Dwayne Crooks

Posted on May 16

Diary of an Elm Developer - Lazy L-System generation

#elm #performance

L-System Studio is an environment for creating and exploring L-Systems. It was built with Elm by Hunor Geréd. I learnt about the project when he decided to submit it to Built with Elm back in April 2023. It's a fun application for exploring L-Systems but it can be quite resource intensive. My browser has even crashed on several occasions. Definitely not a good look for Elm. Could the performance be improved whilst using Elm or do we have to resort to mutable generation in JavaScript? That was the nagging question.

What's the problem?

The first thing that caught my attention was the huge number of SVG nodes that were being generated in the DOM. Those SVG nodes are created by looping over the array of characters returned by LSys.generateSequence. It's not one to one but the number of SVG nodes that are added to the DOM can be very close to the number of characters in the array.
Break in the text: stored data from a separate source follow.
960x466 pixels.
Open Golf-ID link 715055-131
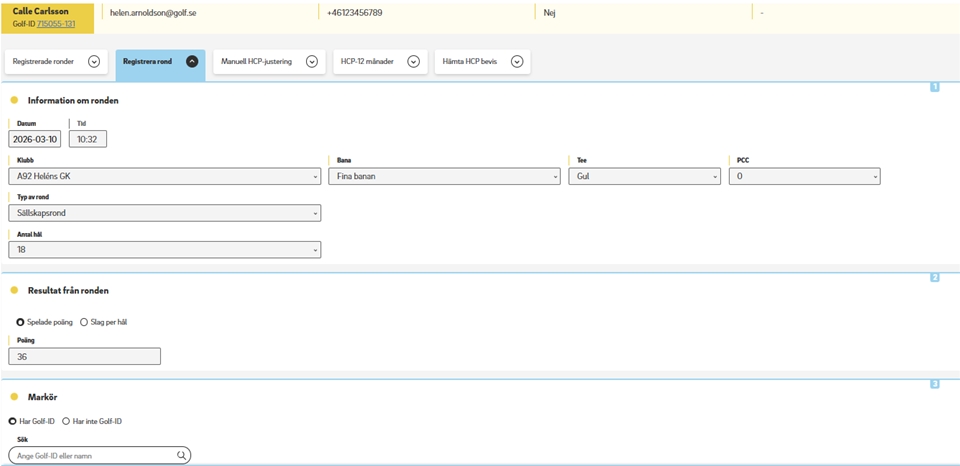[56, 23]
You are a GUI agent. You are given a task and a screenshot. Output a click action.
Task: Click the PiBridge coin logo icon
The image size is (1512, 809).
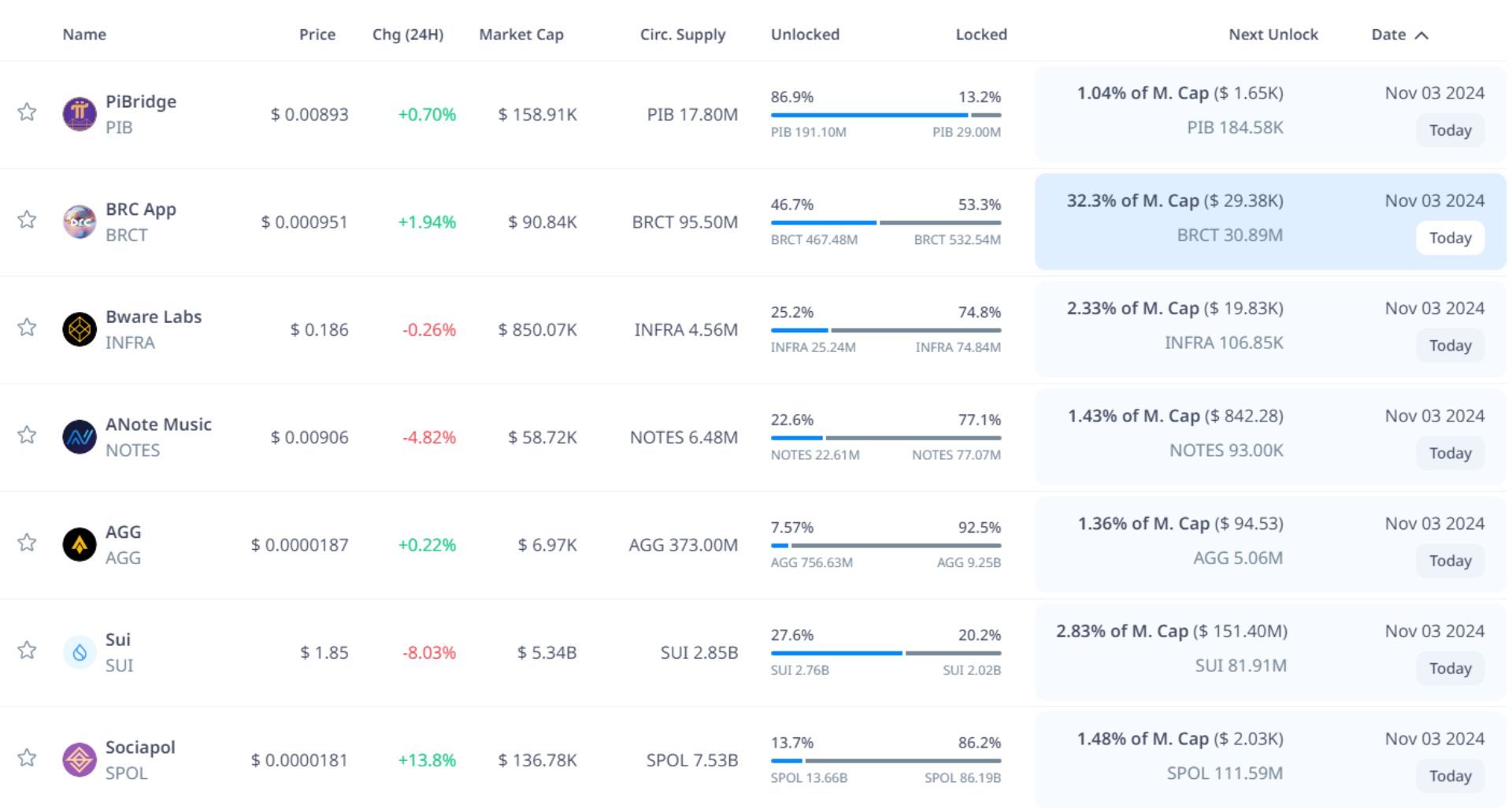tap(80, 114)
And that array gets really large really quickly.

> import LSys
> import Array

> LSys.generateSequence 4 "F+F+F+F" [('F', String.toList "F+F-F-FF+F+F-F")] |> Array.length
30427 : Int

> LSys.generateSequence 5 "F+F+F+F" [('F', String.toList "F+F-F-FF+F+F-F")] |> Array.length
243419 : Int

> LSys.generateSequence 6 "F+F+F+F" [('F', String.toList "F+F-F-FF+F+F-F")] |> Array.length
1947355 : Int

> LSys.generateSequence 7 "F+F+F+F" [('F', String.toList "F+F-F-FF+F+F-F")] |> Array.length

<--- Last few GCs --->

[17075:0x2724f250]    11351 ms: Scavenge 2022.8 (2062.0) -> 2022.6 (2073.0) MB, 3.52 / 0.00 ms  (average mu = 0.173, current mu = 0.111) allocation failure; 
[17075:0x2724f250]    11359 ms: Scavenge 2029.6 (2073.0) -> 2030.4 (2073.7) MB, 5.33 / 0.00 ms  (average mu = 0.173, current mu = 0.111) allocation failure; 
[17075:0x2724f250]    11668 ms: Scavenge 2030.4 (2073.7) -> 2029.6 (2096.7) MB, 309.40 / 0.00 ms  (average mu = 0.173, current mu = 0.111) allocation failure; 


<--- JS stacktrace --->

FATAL ERROR: Reached heap limit Allocation failed - JavaScript heap out of memory
----- Native stack trace -----

 1: 0xab10e4 node::OOMErrorHandler(char const*, v8::OOMDetails const&) [/nix/store/dcdc33kdjdhjnzg6rkmd0cx4kpwl8cac-nodejs-20.17.0/bin/node]
 2: 0xe6de60 v8::Utils::ReportOOMFailure(v8::internal::Isolate*, char const*, v8::OOMDetails const&) [/nix/store/dcdc33kdjdhjnzg6rkmd0cx4kpwl8cac-nodejs-20.17.0/bin/node]
 3: 0xe6e244 v8::internal::V8::FatalProcessOutOfMemory(v8::internal::Isolate*, char const*, v8::OOMDetails const&) [/nix/store/dcdc33kdjdhjnzg6rkmd0cx4kpwl8cac-nodejs-20.17.0/bin/node]
 4: 0x109d907  [/nix/store/dcdc33kdjdhjnzg6rkmd0cx4kpwl8cac-nodejs-20.17.0/bin/node]
 5: 0x10b6479 v8::internal::Heap::CollectGarbage(v8::internal::AllocationSpace, v8::internal::GarbageCollectionReason, v8::GCCallbackFlags) [/nix/store/dcdc33kdjdhjnzg6rkmd0cx4kpwl8cac-nodejs-20.17.0/bin/node]
 6: 0x108f0e7 v8::internal::HeapAllocator::AllocateRawWithLightRetrySlowPath(int, v8::internal::AllocationType, v8::internal::AllocationOrigin, v8::internal::AllocationAlignment) [/nix/store/dcdc33kdjdhjnzg6rkmd0cx4kpwl8cac-nodejs-20.17.0/bin/node]
 7: 0x108fd24 v8::internal::HeapAllocator::AllocateRawWithRetryOrFailSlowPath(int, v8::internal::AllocationType, v8::internal::AllocationOrigin, v8::internal::AllocationAlignment) [/nix/store/dcdc33kdjdhjnzg6rkmd0cx4kpwl8cac-nodejs-20.17.0/bin/node]
 8: 0x106f04e v8::internal::Factory::NewFillerObject(int, v8::internal::AllocationAlignment, v8::internal::AllocationType, v8::internal::AllocationOrigin) [/nix/store/dcdc33kdjdhjnzg6rkmd0cx4kpwl8cac-nodejs-20.17.0/bin/node]
 9: 0x14d8d70 v8::internal::Runtime_AllocateInYoungGeneration(int, unsigned long*, v8::internal::Isolate*) [/nix/store/dcdc33kdjdhjnzg6rkmd0cx4kpwl8cac-nodejs-20.17.0/bin/node]
10: 0x719fe2699ef6

N.B. I used my fork of the repository which I shared as an example in GitHub Actions, Devbox, and Elm.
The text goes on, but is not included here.